BEGIN Excerpt

Dread isn’t a feeling that people tend to think of positively. It is something to be avoided – even dreaded.
But through the extensive research she undertook to write Generation Dread: Finding Purpose in an Age of Climate Crisis (Knopf Canada, out now), writer and science communicator Britt Wray discovered that dread has the potential to be harnessed for good.
“Dread is a resource floating freely in the air, and it’s this generation’s job to capture it,” Wray writes.
Wray began grappling with her own feelings of climate anxiety in 2017, when she and her husband first thought about starting a family. Her fears about the fate and state of the earth amid the worsening climate crisis seemed at odds with her desire to bring a child into the world, a fact that resulted in “a reckoning with my own eco-emotions,” she writes.
Wray didn’t intend to write a guidebook for a generation struggling to cope with its own feelings of anxiety and dread about the threats posed by our warming planet.
“These heavy questions that came with the reproductive anxiety had been knocking around inside me for a while,” she says by phone from her home in Northern California. “I thought, Jeez, this is troubling and fascinating, what I’m going through and thinking about, and I wonder if other people are also finding themselves in a similar place.”

END Excerpt
BEGIN Excerpted data

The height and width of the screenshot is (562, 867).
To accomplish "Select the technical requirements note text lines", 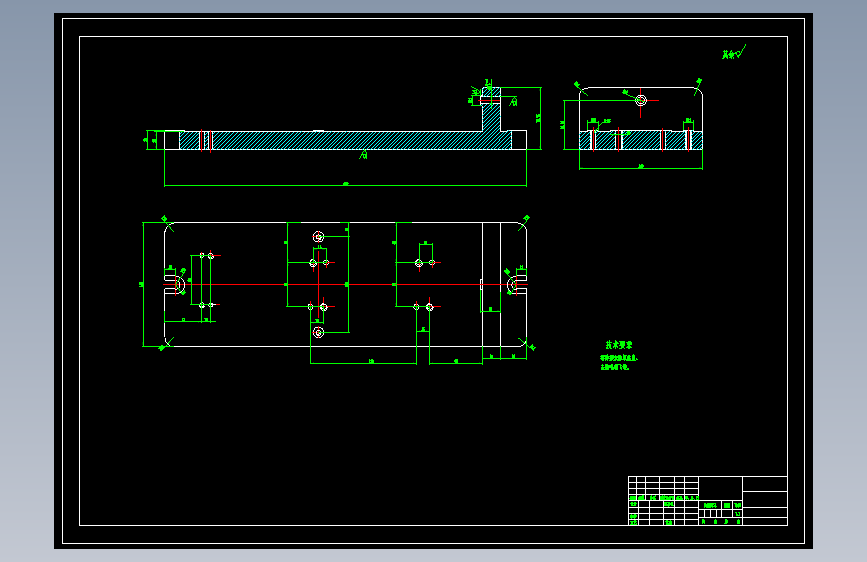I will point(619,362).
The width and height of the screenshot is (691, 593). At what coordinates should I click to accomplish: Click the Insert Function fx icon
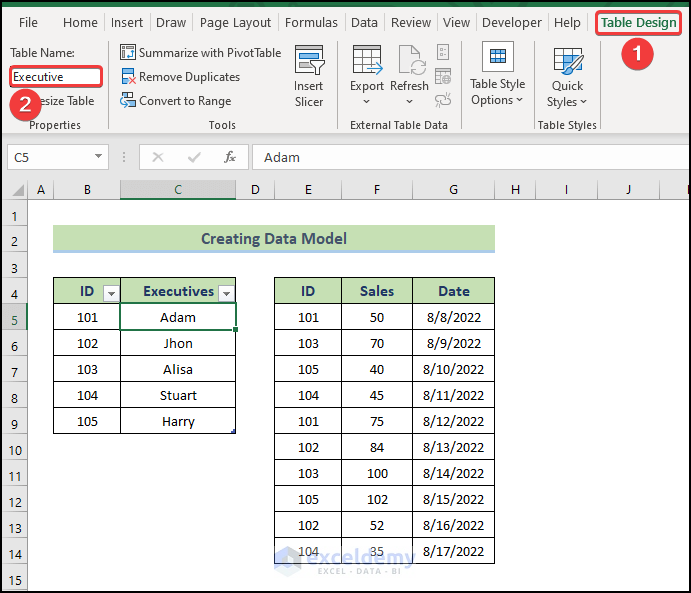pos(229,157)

END Excerpted data
BEGIN Excerpted data

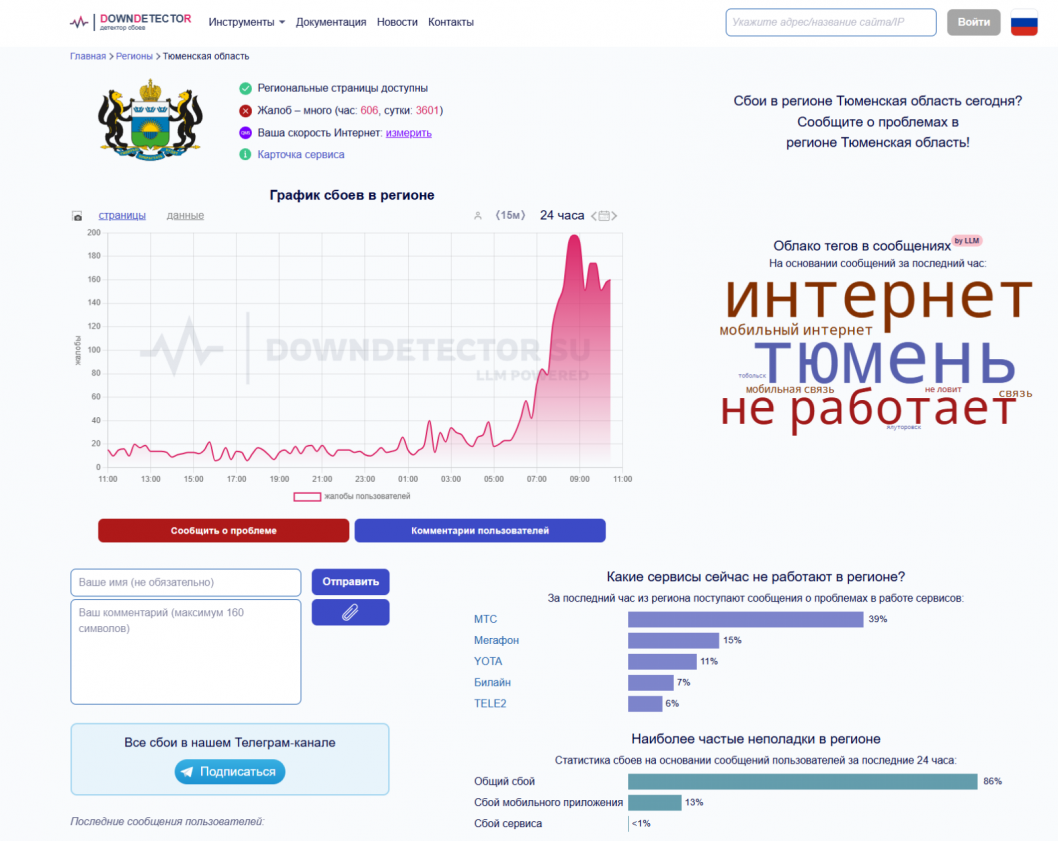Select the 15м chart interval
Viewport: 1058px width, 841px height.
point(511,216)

END Excerpted data
BEGIN Excerpted data

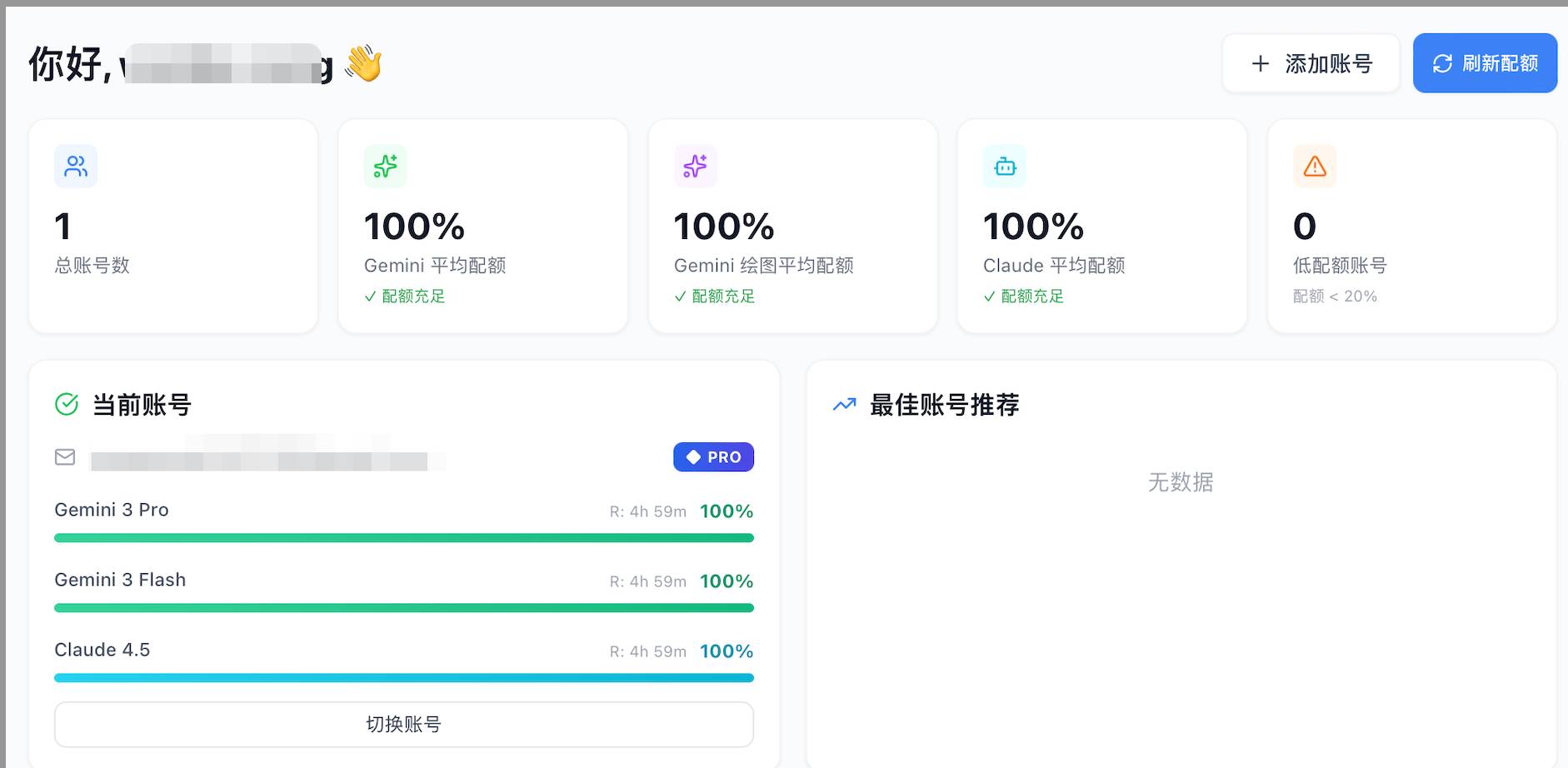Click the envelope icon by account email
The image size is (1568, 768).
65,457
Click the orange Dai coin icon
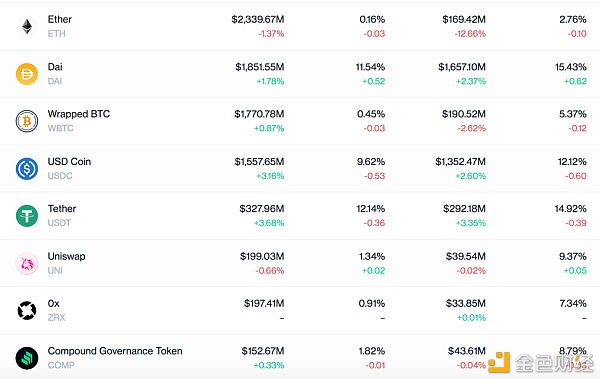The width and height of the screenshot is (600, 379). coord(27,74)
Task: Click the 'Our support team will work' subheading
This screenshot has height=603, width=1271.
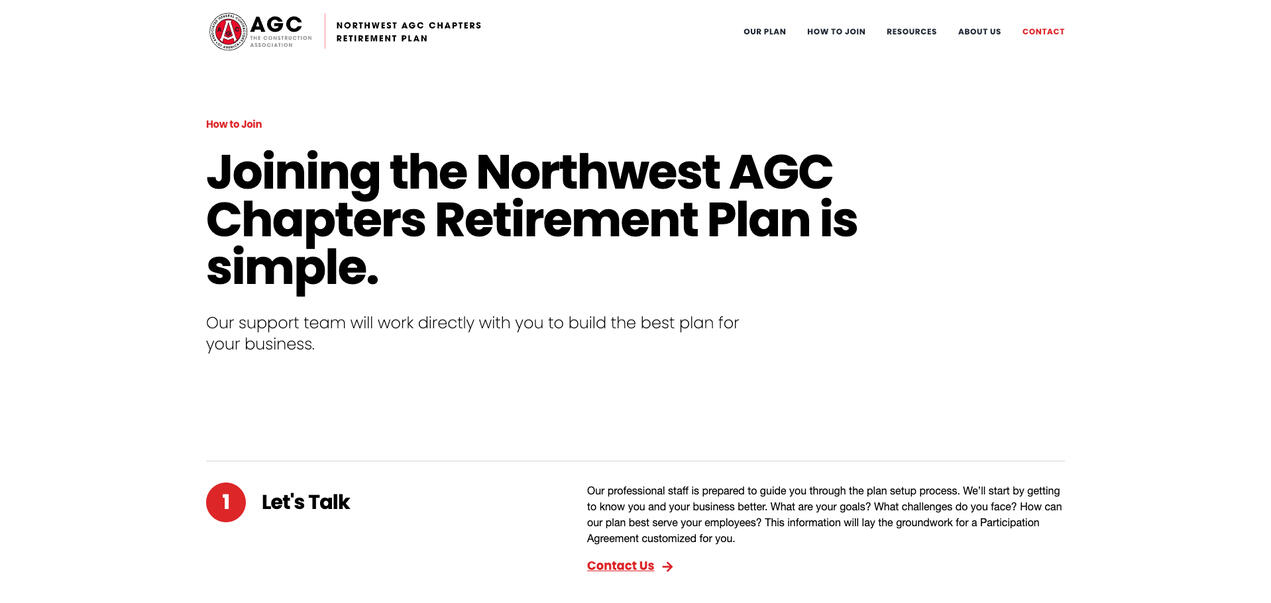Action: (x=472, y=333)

END Excerpted data

▶ **Assignment**:
Proceed with the article about Britt Wray and her book on climate dread, continuing it from the end of its last paragraph.

▶ **Answer section**:
The result of this exploration is part memoir and part guidebook for Generation Dread – a demographic Wray defines as anyone who feels distressed about the climate and wider ecological crisis.
“Anyone is vulnerable to the potentially overwhelming but also potentially revitalizing force of eco-distress, as long as they understand that their own health is tied up with the health of the environment,” Wray says. “It doesn’t matter your gender, it doesn’t matter your creed, race, where you live – many people report feelings that would belong to this umbrella of eco-distress.”
The book is divided into three parts: the first is about the feelings and emotions that a person may confront as they deal with their eco-anxieties, the second explores how people can come to terms with their eco-distress, and the third looks forward and examines how people can connect with others to take action related to the climate crisis – the act of capturing the dread and using it as fuel to build a different future.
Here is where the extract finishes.